Employers of unionized workforces often face different challenges and legal issues than employers of non-union workforces. The biggest difference is that in a unionized workforce the terms and conditions of employment are governed by a collective agreement negotiated by the union, as opposed to individual employment agreements negotiated between the employer and individual employee.

Collective agreements have a commencement and expiry date; however, after the expiry date, the employer is not free to impose on employees whatever terms of employment it desires. Where a collective agreement comes to an end, the British Columbia Labour Relations Code requires that the terms and conditions of the collective agreement that was previously in force continue to govern until either a new collective agreement is concluded or there is a strike or lockout. Many collective agreements also contain a ‘continuation clause’ which says that, despite the expiry of the agreement, the agreement will continue in force and effect until replaced by a new collective agreement, or until there is a strike or lockout. This means that employees would continue to be entitled to any health and welfare benefits provided by the employer; and the employer would continue to be liable for its share of applicable premiums.

Although collective bargaining can be intense, employers and unions are often able to resolve their differences and agree on the terms of a new collective agreement without resorting to strikes or lockouts. Occasionally, however, good faith negotiations break down, and the only way to break the stalemate is economic action. When a strike or lockout takes effect, the expired collective agreement no longer governs the relationship among the employer, the union, and the employees. Effectively, a strike or lockout terminates the collective agreement.

Interestingly, the termination of a collective agreement during a strike or lockout does not terminate the employment relationship between the employer and employees. The Supreme Court of Canada has held that collective agreements are not merely a collection of individual employment agreements, and, as labour relations are generally governed by statute, common law does not apply. Labour boards throughout Canada recognize that employees who are on strike, or who are locked out, continue to be employees of the employer.

This raises the question of whether a striking or locked out employee is entitled to benefits while on strike or locked out. In some cases (but not all), an employees’ right to participate in health and welfare plans is set out in the collective agreement as a negotiated benefit. Often, the provision by employers of employee health and welfare benefits under the benefits plan are tied to an employee’s active employment, and some arbitral authorities have observed that provision of benefits is in the nature of remuneration for work provided. On its face, it would seem to follow that striking or locked out employees would not be entitled to health or welfare benefits.

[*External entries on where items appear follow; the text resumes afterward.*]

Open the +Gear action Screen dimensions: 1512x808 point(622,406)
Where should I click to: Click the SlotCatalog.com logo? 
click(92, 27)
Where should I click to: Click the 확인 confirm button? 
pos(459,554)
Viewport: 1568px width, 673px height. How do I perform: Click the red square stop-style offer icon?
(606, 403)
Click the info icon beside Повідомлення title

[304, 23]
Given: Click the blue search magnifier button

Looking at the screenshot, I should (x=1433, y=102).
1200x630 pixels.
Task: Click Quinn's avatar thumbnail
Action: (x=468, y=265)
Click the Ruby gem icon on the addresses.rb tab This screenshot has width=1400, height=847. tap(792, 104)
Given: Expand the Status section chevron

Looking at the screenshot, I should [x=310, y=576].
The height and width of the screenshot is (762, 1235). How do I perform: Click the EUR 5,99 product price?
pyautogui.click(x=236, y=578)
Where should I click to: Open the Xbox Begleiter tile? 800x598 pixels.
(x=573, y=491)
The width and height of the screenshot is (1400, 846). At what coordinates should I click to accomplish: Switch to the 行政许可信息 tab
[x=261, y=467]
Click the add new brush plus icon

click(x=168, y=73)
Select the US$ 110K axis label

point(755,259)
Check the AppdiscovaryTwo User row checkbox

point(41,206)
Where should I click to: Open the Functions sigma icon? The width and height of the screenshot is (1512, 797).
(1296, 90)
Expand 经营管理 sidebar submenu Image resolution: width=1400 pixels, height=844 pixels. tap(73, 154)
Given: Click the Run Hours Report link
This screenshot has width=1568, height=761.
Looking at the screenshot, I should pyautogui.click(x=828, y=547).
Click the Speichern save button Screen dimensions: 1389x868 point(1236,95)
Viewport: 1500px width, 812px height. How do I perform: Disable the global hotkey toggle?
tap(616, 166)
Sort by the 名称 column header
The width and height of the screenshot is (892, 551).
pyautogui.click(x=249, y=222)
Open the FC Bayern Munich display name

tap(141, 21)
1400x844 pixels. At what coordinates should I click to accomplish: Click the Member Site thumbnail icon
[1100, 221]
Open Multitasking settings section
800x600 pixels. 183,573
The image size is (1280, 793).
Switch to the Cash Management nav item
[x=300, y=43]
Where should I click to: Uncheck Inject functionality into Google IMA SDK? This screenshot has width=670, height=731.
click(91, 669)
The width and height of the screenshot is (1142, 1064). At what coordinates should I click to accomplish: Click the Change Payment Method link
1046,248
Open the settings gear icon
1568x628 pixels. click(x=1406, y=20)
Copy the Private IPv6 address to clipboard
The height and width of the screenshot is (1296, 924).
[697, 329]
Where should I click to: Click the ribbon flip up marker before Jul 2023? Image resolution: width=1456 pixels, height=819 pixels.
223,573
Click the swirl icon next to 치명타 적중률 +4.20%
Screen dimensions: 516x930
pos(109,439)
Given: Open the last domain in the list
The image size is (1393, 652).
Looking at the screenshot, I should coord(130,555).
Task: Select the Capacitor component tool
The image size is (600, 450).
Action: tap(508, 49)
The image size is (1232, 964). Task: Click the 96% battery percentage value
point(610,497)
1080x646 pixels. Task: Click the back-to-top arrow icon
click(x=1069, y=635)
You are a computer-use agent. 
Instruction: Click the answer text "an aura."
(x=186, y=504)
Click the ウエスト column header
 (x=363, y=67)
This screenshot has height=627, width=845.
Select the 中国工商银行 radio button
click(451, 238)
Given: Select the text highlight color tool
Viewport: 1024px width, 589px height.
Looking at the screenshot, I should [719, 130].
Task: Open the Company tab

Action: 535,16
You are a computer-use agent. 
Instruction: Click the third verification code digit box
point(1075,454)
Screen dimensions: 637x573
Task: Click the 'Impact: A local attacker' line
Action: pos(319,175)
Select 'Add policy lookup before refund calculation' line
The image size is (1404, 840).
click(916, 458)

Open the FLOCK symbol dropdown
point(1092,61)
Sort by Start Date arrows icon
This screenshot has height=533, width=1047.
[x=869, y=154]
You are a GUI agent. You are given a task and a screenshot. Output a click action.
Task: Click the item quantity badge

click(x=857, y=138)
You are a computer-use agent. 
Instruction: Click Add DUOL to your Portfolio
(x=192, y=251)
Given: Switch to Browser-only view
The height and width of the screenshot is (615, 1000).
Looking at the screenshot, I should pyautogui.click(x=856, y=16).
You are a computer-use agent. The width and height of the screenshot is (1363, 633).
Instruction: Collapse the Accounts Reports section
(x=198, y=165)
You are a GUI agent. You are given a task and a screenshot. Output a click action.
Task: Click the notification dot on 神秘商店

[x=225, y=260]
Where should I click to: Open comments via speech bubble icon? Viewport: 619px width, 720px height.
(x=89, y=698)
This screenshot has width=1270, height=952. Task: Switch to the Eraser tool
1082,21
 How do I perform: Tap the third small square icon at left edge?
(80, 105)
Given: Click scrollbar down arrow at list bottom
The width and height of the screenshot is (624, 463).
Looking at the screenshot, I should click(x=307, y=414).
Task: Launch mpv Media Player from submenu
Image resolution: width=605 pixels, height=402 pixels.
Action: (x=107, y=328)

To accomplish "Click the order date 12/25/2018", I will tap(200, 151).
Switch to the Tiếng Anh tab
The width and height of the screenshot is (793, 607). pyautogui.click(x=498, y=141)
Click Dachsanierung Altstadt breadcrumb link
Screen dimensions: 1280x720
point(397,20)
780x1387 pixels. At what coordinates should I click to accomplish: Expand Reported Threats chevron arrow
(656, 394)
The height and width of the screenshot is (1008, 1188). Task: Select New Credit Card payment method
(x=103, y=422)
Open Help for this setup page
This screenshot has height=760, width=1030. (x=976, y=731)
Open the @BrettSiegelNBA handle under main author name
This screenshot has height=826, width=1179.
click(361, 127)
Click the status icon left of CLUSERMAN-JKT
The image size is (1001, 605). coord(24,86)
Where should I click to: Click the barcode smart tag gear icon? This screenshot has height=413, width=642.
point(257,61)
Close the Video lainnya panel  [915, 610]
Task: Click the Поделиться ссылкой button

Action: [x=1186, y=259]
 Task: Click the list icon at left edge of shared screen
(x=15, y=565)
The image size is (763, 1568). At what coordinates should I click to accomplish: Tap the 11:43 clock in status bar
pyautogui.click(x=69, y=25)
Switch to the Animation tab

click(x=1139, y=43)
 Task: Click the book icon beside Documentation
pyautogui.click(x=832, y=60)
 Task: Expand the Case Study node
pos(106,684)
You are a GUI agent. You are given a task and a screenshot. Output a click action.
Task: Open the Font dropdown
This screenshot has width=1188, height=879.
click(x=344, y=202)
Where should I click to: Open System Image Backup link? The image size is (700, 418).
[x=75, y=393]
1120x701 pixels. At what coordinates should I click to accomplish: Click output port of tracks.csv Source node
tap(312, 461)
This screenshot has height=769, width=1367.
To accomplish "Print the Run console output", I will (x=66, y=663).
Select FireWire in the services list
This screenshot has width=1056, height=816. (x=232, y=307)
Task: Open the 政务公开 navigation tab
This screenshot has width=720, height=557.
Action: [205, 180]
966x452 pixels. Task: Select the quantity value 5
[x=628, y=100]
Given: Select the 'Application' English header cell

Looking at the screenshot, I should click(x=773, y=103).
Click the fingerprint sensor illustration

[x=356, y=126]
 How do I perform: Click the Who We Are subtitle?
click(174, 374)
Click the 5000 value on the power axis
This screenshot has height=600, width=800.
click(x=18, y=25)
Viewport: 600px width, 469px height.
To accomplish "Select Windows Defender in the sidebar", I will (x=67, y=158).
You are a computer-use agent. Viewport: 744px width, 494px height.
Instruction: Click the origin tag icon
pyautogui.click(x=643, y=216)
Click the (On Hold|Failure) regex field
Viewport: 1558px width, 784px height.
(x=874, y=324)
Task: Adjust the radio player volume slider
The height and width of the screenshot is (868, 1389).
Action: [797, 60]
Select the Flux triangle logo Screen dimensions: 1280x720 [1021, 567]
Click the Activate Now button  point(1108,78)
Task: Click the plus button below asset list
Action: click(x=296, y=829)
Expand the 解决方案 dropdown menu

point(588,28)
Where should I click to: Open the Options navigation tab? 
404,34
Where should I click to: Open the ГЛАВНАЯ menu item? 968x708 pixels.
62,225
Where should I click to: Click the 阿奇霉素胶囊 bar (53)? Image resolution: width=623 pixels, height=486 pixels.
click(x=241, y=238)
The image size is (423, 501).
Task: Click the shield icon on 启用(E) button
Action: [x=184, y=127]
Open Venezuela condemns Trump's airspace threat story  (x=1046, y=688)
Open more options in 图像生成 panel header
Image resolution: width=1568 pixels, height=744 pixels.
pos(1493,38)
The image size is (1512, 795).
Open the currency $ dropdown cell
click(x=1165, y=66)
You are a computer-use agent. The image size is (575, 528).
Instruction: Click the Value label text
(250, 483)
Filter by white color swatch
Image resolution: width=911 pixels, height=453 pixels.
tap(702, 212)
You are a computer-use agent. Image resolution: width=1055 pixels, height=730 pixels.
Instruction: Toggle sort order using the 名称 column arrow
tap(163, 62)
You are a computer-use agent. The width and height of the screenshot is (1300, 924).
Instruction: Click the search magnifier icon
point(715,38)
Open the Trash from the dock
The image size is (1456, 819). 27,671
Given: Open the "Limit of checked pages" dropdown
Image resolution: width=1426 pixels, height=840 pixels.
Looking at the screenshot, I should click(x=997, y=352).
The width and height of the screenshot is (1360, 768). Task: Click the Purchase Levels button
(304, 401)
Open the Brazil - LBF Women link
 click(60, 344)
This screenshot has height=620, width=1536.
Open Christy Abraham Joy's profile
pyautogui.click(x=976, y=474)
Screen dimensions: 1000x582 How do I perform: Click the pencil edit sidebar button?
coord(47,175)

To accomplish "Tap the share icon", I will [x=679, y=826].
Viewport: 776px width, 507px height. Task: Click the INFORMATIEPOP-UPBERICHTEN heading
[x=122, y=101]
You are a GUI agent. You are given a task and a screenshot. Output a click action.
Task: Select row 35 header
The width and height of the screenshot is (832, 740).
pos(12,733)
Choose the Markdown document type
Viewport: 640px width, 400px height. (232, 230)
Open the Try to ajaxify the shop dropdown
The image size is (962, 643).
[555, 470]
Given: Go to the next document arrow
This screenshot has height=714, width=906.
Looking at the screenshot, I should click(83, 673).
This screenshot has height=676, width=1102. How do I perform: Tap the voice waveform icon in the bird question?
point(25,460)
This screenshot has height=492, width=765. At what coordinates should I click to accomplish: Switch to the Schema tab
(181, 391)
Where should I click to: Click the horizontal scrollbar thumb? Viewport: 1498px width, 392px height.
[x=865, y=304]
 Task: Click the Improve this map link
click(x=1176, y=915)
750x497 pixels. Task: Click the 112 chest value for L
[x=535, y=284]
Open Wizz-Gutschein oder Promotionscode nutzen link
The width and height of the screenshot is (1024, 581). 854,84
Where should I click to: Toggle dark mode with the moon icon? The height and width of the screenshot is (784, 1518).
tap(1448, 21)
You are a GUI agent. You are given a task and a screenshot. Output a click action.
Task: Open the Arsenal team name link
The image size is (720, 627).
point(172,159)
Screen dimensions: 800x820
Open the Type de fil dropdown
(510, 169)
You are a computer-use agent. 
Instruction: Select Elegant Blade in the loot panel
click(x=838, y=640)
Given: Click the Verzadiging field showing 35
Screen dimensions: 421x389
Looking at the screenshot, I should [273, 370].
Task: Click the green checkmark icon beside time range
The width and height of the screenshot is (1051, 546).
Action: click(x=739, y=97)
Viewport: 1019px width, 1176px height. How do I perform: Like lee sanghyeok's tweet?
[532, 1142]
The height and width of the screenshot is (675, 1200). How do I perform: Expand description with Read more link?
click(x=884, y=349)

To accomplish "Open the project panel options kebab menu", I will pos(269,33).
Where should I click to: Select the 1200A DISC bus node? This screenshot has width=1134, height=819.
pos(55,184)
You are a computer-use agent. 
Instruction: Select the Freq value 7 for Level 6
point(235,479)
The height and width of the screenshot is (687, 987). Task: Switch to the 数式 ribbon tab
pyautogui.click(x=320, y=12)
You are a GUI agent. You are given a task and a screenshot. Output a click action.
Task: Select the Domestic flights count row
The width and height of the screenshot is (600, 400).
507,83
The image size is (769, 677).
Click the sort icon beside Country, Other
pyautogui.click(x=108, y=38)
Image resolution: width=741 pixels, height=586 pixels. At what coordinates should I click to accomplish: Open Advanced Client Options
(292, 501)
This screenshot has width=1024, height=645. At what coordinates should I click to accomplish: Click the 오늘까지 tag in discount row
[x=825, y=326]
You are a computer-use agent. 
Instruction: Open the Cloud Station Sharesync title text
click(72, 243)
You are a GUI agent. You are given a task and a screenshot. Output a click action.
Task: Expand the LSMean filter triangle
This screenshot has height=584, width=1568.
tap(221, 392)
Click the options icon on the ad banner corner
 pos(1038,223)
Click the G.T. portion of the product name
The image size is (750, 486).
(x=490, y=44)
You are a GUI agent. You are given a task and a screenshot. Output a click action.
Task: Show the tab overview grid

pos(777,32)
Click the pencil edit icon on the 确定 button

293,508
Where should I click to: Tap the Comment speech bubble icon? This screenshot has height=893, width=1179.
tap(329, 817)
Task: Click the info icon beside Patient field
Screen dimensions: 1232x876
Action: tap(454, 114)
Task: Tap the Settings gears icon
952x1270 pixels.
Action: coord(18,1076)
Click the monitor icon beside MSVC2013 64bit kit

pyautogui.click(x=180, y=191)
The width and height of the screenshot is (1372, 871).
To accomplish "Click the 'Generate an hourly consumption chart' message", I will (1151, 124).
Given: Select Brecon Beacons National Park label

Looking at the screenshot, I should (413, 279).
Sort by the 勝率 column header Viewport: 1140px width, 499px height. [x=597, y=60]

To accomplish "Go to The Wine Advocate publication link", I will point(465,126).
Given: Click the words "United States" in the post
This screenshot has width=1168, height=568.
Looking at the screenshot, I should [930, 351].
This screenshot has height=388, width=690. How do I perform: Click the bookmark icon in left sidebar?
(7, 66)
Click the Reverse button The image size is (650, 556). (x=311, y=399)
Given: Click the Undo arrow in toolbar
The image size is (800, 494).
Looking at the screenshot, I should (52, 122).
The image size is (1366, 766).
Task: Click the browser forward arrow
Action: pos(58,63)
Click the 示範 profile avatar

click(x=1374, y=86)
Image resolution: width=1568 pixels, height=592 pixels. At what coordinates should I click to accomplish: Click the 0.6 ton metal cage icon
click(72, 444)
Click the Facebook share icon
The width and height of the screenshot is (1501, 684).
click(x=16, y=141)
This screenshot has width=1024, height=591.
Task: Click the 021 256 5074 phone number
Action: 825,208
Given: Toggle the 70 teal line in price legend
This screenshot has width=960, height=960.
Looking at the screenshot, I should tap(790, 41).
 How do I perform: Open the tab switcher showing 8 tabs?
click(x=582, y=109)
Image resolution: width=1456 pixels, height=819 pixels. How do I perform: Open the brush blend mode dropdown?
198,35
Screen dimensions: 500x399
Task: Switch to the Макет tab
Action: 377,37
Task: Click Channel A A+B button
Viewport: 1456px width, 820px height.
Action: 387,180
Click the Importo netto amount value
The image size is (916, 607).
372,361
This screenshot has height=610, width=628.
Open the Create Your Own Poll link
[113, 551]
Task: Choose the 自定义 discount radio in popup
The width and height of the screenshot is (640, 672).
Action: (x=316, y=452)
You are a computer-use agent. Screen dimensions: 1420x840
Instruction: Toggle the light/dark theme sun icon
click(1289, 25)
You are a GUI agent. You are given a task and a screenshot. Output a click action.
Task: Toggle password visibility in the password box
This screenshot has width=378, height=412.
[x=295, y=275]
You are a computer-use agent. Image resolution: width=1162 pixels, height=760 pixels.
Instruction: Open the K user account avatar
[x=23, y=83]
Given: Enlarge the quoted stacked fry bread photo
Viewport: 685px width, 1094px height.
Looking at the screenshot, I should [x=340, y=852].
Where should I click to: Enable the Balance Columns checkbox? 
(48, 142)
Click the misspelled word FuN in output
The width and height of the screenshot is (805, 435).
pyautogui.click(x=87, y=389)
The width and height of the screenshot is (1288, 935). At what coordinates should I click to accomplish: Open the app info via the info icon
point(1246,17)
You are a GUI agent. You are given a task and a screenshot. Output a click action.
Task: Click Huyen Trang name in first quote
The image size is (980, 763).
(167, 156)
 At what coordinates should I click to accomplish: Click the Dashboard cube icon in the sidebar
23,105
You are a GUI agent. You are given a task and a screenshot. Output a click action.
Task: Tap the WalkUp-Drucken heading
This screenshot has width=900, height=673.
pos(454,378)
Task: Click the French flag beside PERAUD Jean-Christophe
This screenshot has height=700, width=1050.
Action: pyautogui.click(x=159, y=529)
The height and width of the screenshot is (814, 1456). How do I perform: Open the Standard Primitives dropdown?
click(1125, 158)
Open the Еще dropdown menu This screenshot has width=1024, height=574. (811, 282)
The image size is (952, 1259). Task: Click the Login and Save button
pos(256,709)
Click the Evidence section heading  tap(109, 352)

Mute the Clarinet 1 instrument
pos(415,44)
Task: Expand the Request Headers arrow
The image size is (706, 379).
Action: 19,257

In British Columbia, however, section 62 of the Labour Relations Code requires that employers continue the health and welfare benefits, other than pension benefits or contributions, for employees who are on strike or locked out, if the trade union tenders payment to the employer (or benefits provider as applicable) in an amount sufficient to continue the employees’ entitlement to the benefits on or before the regular due date of that payment.

Accordingly, depending on the language of the benefits plan, an employer is generally not liable for its share of benefits premiums for striking or locked out employees. However, if the trade union tenders sufficient payment for the premiums, the employer must ensure benefits are continued for struck or locked out employees.

The content of this article is intended to provide a general guide to the subject matter. Specialist advice should be sought about your specific circumstances.